**RECORDS TO USE**

☆ ☆ ☆ ☆ ☆

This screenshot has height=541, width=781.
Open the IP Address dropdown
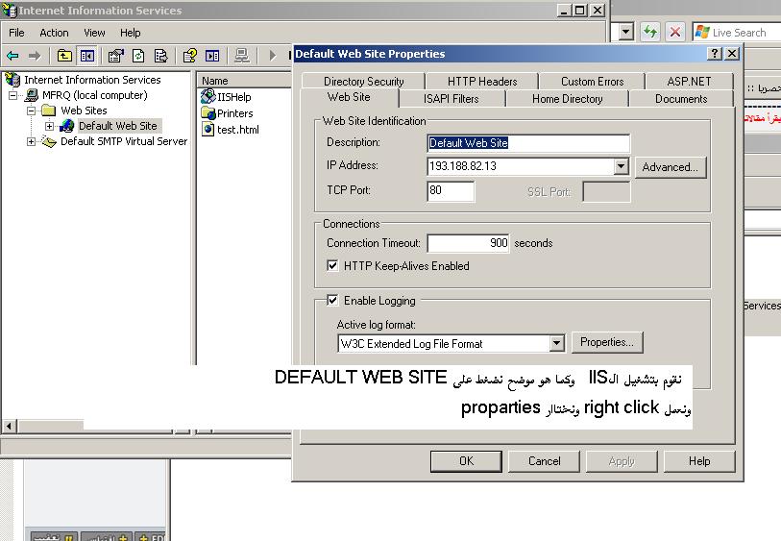621,166
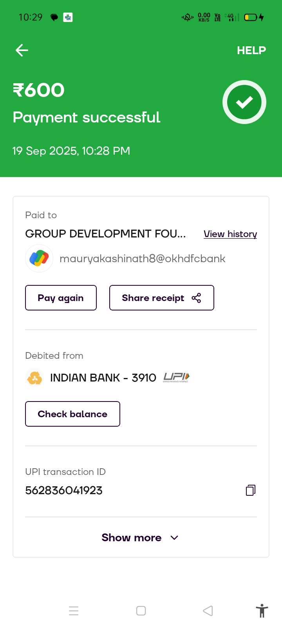Open Android recent apps menu icon
This screenshot has width=282, height=628.
[74, 611]
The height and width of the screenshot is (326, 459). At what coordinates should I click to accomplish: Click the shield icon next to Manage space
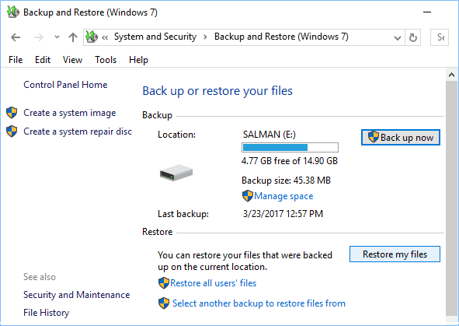tap(248, 196)
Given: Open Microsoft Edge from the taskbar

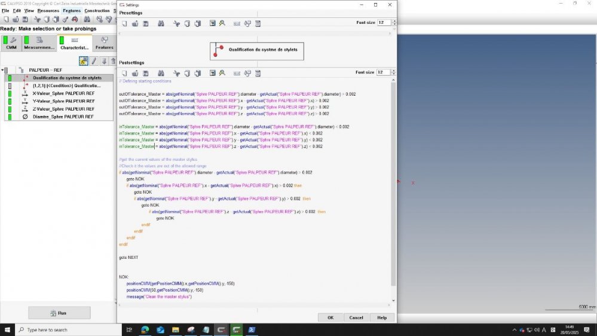Looking at the screenshot, I should pyautogui.click(x=145, y=329).
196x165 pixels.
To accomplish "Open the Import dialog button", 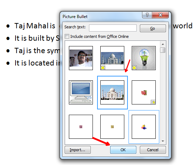I will click(78, 150).
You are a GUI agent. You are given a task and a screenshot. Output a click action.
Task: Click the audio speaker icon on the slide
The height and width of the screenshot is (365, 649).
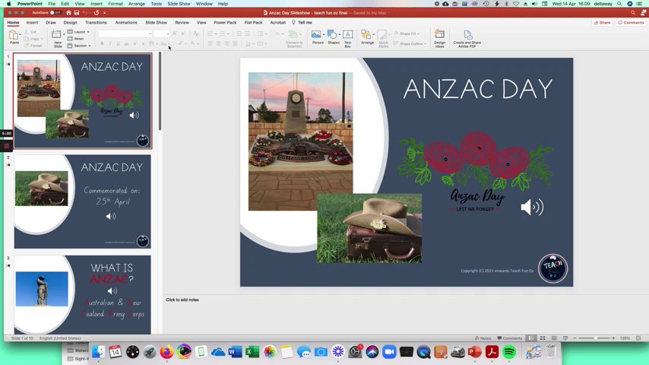coord(532,207)
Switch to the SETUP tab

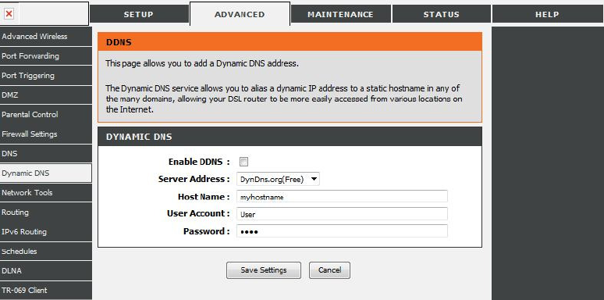[139, 14]
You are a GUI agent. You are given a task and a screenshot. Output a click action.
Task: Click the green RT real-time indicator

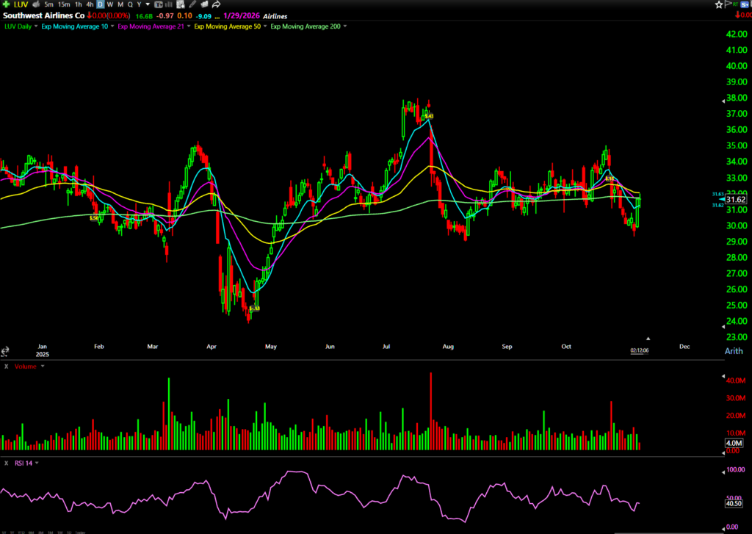tap(735, 4)
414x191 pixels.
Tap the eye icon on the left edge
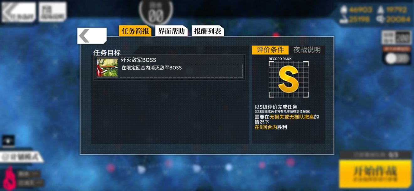8,141
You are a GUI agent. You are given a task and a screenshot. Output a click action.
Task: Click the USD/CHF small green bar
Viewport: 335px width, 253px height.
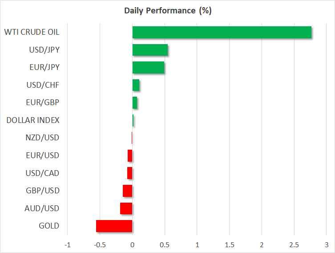(x=136, y=85)
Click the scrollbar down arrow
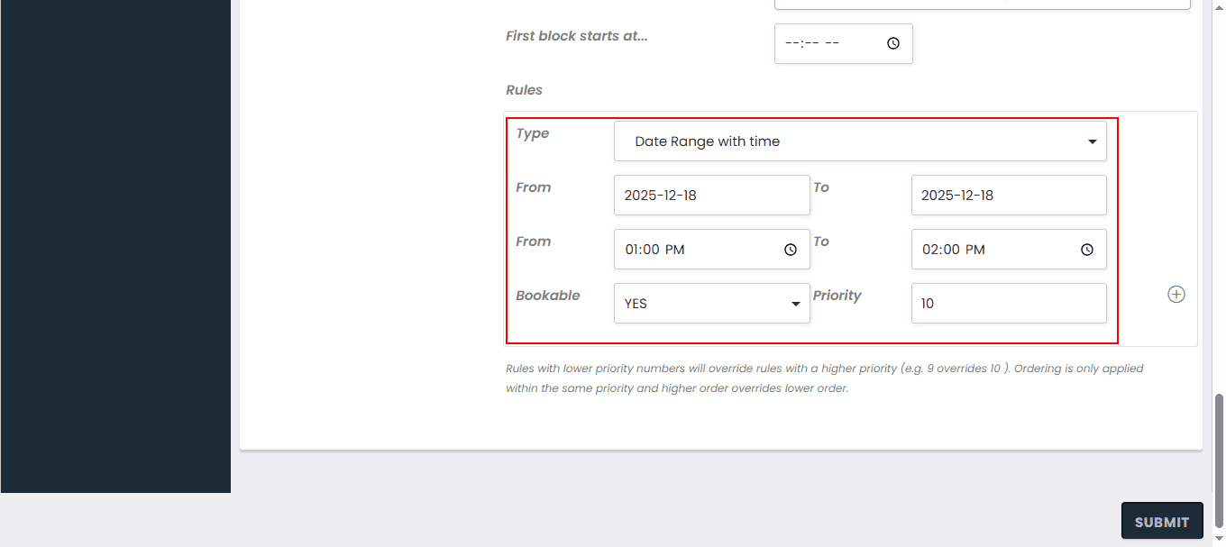 [1219, 539]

☆ ☆ ☆ ☆ ☆

**TO DO**
Once the line containing "Viewport: 335px width, 253px height." is found, write out exactly that line and each line after it through the end of the entries, omitting pictures.

**YOUR SOLUTION**
Viewport: 335px width, 253px height.
(x=136, y=85)
Click the scrollbar down arrow
 [1219, 539]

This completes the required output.